(Available data Opens)

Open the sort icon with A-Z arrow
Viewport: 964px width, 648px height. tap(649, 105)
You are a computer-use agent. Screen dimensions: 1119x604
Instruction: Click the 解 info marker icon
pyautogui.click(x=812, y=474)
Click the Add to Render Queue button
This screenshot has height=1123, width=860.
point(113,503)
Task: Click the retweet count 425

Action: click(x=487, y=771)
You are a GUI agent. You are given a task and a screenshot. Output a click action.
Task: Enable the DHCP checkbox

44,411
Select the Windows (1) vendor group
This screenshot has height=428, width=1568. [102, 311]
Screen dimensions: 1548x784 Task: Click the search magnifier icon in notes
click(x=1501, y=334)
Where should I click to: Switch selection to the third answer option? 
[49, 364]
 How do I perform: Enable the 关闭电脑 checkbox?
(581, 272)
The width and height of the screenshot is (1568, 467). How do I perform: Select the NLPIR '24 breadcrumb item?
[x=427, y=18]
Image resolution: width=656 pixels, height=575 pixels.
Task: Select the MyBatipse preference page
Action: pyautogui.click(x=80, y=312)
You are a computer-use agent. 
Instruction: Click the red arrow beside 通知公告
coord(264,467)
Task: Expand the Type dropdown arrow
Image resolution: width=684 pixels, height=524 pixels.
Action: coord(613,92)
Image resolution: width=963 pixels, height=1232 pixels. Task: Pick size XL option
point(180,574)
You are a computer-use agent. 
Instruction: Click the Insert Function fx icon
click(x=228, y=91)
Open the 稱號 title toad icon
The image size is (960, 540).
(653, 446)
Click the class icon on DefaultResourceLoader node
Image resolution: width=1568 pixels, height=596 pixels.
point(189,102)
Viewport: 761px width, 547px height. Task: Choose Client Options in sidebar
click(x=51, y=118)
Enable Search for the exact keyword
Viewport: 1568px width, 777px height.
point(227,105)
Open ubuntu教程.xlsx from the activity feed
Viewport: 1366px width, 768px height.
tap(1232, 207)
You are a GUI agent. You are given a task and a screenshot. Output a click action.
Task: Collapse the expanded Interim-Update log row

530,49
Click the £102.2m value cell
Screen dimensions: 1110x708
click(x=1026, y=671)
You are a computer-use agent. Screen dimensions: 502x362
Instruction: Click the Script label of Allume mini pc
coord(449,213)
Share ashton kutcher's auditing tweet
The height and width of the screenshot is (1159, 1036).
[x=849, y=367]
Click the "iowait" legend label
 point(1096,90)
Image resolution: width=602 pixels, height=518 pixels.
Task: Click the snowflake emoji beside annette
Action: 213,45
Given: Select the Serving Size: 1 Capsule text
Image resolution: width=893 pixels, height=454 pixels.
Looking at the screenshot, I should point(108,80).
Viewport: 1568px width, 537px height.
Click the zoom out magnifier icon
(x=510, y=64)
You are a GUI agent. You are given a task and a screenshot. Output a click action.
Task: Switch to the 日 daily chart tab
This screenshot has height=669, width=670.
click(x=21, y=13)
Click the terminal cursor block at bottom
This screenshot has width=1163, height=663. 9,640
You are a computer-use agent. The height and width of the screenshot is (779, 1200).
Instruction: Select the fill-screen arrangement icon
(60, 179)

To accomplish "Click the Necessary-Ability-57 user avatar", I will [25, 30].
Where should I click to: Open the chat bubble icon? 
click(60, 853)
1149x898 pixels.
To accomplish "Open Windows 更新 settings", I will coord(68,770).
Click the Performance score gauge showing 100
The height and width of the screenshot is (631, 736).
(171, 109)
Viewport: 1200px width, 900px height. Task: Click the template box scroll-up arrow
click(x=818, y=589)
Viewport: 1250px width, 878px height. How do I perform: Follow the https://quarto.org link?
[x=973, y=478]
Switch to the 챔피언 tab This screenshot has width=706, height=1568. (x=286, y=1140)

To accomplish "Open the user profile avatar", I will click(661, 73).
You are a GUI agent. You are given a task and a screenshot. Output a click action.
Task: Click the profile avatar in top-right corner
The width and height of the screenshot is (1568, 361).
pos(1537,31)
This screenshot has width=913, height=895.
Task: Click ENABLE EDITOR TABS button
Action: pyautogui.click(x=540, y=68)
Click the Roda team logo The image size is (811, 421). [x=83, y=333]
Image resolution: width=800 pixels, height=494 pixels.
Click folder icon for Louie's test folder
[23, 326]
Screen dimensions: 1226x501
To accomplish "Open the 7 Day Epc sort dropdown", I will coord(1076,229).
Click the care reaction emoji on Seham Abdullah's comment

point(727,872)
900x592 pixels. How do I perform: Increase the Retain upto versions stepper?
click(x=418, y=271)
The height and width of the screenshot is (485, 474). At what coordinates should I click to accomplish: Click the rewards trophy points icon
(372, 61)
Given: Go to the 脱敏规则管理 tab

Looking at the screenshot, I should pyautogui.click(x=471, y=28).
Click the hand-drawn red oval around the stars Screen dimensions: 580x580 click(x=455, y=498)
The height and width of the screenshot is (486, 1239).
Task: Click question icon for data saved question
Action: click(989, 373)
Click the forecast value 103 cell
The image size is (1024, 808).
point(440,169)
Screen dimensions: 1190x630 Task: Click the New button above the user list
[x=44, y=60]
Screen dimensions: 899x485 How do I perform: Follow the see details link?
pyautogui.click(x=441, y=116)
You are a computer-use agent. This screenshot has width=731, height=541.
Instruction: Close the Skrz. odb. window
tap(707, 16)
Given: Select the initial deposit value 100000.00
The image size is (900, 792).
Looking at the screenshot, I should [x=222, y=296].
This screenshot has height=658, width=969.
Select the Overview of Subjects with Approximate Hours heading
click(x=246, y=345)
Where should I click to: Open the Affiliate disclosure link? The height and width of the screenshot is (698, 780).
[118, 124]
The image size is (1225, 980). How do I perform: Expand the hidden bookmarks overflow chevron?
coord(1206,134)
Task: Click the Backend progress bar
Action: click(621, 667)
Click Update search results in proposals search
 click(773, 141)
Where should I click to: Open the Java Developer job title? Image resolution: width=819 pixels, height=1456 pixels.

(Available data Closes)

Task instructions => The data above should be copied exactly, with no line omitted.

Finished exercise =>
Open the sort icon with A-Z arrow
Viewport: 964px width, 648px height. tap(649, 105)
You are a computer-use agent. Screen dimensions: 1119x604
Instruction: Click the 解 info marker icon
pyautogui.click(x=812, y=474)
Click the Add to Render Queue button
This screenshot has height=1123, width=860.
point(113,503)
Task: Click the retweet count 425

Action: click(x=487, y=771)
You are a GUI agent. You are given a task and a screenshot. Output a click action.
Task: Enable the DHCP checkbox

44,411
Select the Windows (1) vendor group
This screenshot has height=428, width=1568. [102, 311]
Screen dimensions: 1548x784 Task: Click the search magnifier icon in notes
click(x=1501, y=334)
Where should I click to: Switch selection to the third answer option? 
[49, 364]
 How do I perform: Enable the 关闭电脑 checkbox?
(581, 272)
The width and height of the screenshot is (1568, 467). How do I perform: Select the NLPIR '24 breadcrumb item?
[x=427, y=18]
Image resolution: width=656 pixels, height=575 pixels.
Task: Select the MyBatipse preference page
Action: pyautogui.click(x=80, y=312)
You are a computer-use agent. 
Instruction: Click the red arrow beside 通知公告
coord(264,467)
Task: Expand the Type dropdown arrow
Image resolution: width=684 pixels, height=524 pixels.
Action: coord(613,92)
Image resolution: width=963 pixels, height=1232 pixels. Task: Pick size XL option
point(180,574)
You are a computer-use agent. 
Instruction: Click the Insert Function fx icon
click(x=228, y=91)
Open the 稱號 title toad icon
The image size is (960, 540).
(653, 446)
Click the class icon on DefaultResourceLoader node
Image resolution: width=1568 pixels, height=596 pixels.
point(189,102)
Viewport: 761px width, 547px height. Task: Choose Client Options in sidebar
click(x=51, y=118)
Enable Search for the exact keyword
Viewport: 1568px width, 777px height.
point(227,105)
Open ubuntu教程.xlsx from the activity feed
Viewport: 1366px width, 768px height.
tap(1232, 207)
You are a GUI agent. You are given a task and a screenshot. Output a click action.
Task: Collapse the expanded Interim-Update log row

530,49
Click the £102.2m value cell
Screen dimensions: 1110x708
click(x=1026, y=671)
You are a computer-use agent. Screen dimensions: 502x362
Instruction: Click the Script label of Allume mini pc
coord(449,213)
Share ashton kutcher's auditing tweet
The height and width of the screenshot is (1159, 1036).
[x=849, y=367]
Click the "iowait" legend label
 point(1096,90)
Image resolution: width=602 pixels, height=518 pixels.
Task: Click the snowflake emoji beside annette
Action: 213,45
Given: Select the Serving Size: 1 Capsule text
Image resolution: width=893 pixels, height=454 pixels.
Looking at the screenshot, I should point(108,80).
Viewport: 1568px width, 537px height.
Click the zoom out magnifier icon
(x=510, y=64)
You are a GUI agent. You are given a task and a screenshot. Output a click action.
Task: Switch to the 日 daily chart tab
This screenshot has height=669, width=670.
click(x=21, y=13)
Click the terminal cursor block at bottom
This screenshot has width=1163, height=663. 9,640
You are a computer-use agent. The height and width of the screenshot is (779, 1200).
Instruction: Select the fill-screen arrangement icon
(60, 179)

To accomplish "Click the Necessary-Ability-57 user avatar", I will [25, 30].
Where should I click to: Open the chat bubble icon? 
click(60, 853)
1149x898 pixels.
To accomplish "Open Windows 更新 settings", I will coord(68,770).
Click the Performance score gauge showing 100
The height and width of the screenshot is (631, 736).
(171, 109)
Viewport: 1200px width, 900px height. Task: Click the template box scroll-up arrow
click(x=818, y=589)
Viewport: 1250px width, 878px height. How do I perform: Follow the https://quarto.org link?
[x=973, y=478]
Switch to the 챔피언 tab This screenshot has width=706, height=1568. (x=286, y=1140)

To accomplish "Open the user profile avatar", I will click(661, 73).
You are a GUI agent. You are given a task and a screenshot. Output a click action.
Task: Click the profile avatar in top-right corner
The width and height of the screenshot is (1568, 361).
pos(1537,31)
This screenshot has width=913, height=895.
Task: Click ENABLE EDITOR TABS button
Action: pyautogui.click(x=540, y=68)
Click the Roda team logo The image size is (811, 421). [x=83, y=333]
Image resolution: width=800 pixels, height=494 pixels.
Click folder icon for Louie's test folder
[23, 326]
Screen dimensions: 1226x501
To accomplish "Open the 7 Day Epc sort dropdown", I will coord(1076,229).
Click the care reaction emoji on Seham Abdullah's comment

point(727,872)
900x592 pixels. How do I perform: Increase the Retain upto versions stepper?
click(x=418, y=271)
The height and width of the screenshot is (485, 474). At what coordinates should I click to accomplish: Click the rewards trophy points icon
(372, 61)
Given: Go to the 脱敏规则管理 tab

Looking at the screenshot, I should pyautogui.click(x=471, y=28).
Click the hand-drawn red oval around the stars Screen dimensions: 580x580 click(x=455, y=498)
The height and width of the screenshot is (486, 1239).
Task: Click question icon for data saved question
Action: click(989, 373)
Click the forecast value 103 cell
The image size is (1024, 808).
point(440,169)
Screen dimensions: 1190x630 Task: Click the New button above the user list
[x=44, y=60]
Screen dimensions: 899x485 How do I perform: Follow the see details link?
pyautogui.click(x=441, y=116)
You are a computer-use agent. This screenshot has width=731, height=541.
Instruction: Close the Skrz. odb. window
tap(707, 16)
Given: Select the initial deposit value 100000.00
The image size is (900, 792).
Looking at the screenshot, I should [x=222, y=296].
This screenshot has height=658, width=969.
Select the Overview of Subjects with Approximate Hours heading
click(x=246, y=345)
Where should I click to: Open the Affiliate disclosure link? The height and width of the screenshot is (698, 780).
[118, 124]
The image size is (1225, 980). How do I perform: Expand the hidden bookmarks overflow chevron?
coord(1206,134)
Task: Click the Backend progress bar
Action: click(621, 667)
Click Update search results in proposals search
 click(773, 141)
Where should I click to: Open the Java Developer job title? Image resolution: width=819 pixels, height=1456 pixels.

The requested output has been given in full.